Just Around the Corner (1921)

Description:
An important early silent feature set in New York City’s Lower East Side where Ma Birdsong, her son Jimmie, and daughter Essie live together. Essie is allured by the city’s nightlife, theaters, and restaurants, and finally she becomes an usher in a cheap theater, where she falls in love with Joe Ullman, a crooked ticket broker. Her mother, in failing health, repeatedly begs to meet Essie’s fiancé, but Ullman declines to pay visits. When Ma Birdsong is seized with a heart attack and pleads to see him, Essie finds him in a poolroom, but he sneers and refuses to accompany her.
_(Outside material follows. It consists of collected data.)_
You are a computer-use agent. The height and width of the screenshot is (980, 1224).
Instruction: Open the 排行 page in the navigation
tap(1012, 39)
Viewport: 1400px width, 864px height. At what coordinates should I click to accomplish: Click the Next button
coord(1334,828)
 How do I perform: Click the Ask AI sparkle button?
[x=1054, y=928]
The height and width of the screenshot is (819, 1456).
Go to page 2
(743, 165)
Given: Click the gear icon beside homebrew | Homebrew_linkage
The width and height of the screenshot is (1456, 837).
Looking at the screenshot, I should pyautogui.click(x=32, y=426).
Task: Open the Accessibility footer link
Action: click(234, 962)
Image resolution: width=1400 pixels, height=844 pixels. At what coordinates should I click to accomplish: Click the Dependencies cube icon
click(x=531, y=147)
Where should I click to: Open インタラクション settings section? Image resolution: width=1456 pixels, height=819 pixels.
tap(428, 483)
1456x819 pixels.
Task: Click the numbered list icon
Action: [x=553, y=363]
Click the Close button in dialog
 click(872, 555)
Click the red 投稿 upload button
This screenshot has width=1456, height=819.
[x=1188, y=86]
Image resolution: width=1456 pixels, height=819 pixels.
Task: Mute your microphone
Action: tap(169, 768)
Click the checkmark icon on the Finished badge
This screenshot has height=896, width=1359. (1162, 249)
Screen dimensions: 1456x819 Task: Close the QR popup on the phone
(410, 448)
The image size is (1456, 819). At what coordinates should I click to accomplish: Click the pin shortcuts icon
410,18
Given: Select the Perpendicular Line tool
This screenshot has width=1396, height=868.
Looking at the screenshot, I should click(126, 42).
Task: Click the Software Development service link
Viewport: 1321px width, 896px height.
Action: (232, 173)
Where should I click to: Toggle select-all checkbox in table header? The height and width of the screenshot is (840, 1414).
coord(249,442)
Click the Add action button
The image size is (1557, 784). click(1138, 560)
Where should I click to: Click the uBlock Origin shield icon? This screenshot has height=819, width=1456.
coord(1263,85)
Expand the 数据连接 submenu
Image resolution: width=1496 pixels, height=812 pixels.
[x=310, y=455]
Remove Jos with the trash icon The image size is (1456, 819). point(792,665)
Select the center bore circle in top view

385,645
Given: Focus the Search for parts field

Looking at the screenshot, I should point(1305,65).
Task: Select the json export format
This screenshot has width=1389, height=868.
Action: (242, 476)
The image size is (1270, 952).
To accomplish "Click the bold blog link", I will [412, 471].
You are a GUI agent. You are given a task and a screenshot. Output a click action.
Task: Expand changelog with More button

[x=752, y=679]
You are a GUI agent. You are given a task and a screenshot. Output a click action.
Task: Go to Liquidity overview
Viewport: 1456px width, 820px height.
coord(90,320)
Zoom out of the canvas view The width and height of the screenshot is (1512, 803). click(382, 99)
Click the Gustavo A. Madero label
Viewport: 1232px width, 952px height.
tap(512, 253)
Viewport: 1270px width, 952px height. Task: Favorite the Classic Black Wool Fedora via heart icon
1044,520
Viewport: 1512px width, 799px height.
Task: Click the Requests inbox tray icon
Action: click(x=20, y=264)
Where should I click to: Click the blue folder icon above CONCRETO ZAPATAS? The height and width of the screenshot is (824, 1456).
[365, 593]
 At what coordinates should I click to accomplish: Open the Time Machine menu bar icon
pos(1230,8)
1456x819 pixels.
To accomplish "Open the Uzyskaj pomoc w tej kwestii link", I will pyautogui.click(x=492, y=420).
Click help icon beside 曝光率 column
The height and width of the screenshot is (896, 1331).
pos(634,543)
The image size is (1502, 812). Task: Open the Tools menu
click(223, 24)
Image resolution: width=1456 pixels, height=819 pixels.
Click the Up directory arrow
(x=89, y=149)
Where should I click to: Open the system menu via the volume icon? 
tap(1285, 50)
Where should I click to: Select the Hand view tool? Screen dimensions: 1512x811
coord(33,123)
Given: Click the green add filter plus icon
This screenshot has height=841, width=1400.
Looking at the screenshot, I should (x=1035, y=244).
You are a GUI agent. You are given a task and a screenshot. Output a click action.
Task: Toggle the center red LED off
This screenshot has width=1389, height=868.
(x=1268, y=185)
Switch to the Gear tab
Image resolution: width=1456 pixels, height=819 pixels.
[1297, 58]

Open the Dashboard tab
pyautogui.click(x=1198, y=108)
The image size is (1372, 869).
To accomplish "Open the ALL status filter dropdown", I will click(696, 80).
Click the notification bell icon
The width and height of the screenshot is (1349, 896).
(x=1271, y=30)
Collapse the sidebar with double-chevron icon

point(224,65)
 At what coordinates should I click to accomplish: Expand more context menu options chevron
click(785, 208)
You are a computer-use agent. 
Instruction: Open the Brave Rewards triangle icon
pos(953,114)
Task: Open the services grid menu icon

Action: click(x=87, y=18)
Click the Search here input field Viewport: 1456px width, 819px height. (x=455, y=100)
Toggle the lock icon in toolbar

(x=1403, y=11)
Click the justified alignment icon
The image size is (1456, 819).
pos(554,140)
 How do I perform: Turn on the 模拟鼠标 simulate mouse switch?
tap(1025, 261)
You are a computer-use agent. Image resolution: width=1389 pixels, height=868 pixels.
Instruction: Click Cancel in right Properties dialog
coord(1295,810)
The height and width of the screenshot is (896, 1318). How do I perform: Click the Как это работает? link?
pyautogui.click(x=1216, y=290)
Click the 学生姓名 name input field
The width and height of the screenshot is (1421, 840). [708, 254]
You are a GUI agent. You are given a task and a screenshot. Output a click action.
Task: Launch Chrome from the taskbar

She then encounters a stranger and in despair tells him her story; he agrees to visit her mother and represent himself as her fiancé. Randolph Hearsts Cosmopolitan Pictures and shot on location in New York City. The script was based on a short story by popular writer Fannie Hurst.

 

Filmmaker:
Frances Marion was a screenwriter, journalist, author and filmmaker and one of Hollywoods most prolific women creators. Her career spanned from 1915–1946. She both adapted texts and wrote original scenarios, sometimes as a freelance writer but most notably under studio contract at Metro-Goldwyn-Mayer. Marion also taught screenwriting and wrote the textbook How to Write and Sell Film Stories.  She played a major role in getting the Screen Writers Guild to address serious working conditions in 1933. Today, Marion is known for her friendship and collaborations with actress/producer Mary Pickford. In addition to also directing The Love Light (1921), she wrote many celebrated films from the silent era, including Stella Maris (1918), The Toll of the Sea (1922), Stella Dallas (1925), and The Scarlet Letter (1926), and a number of well-known sound films like Min and Bill (1930) and Dinner at Eight (1932). She won two Academy Awards for her screenwriting (the first writer to do so) for The Big House (1930) and The Champ (1931).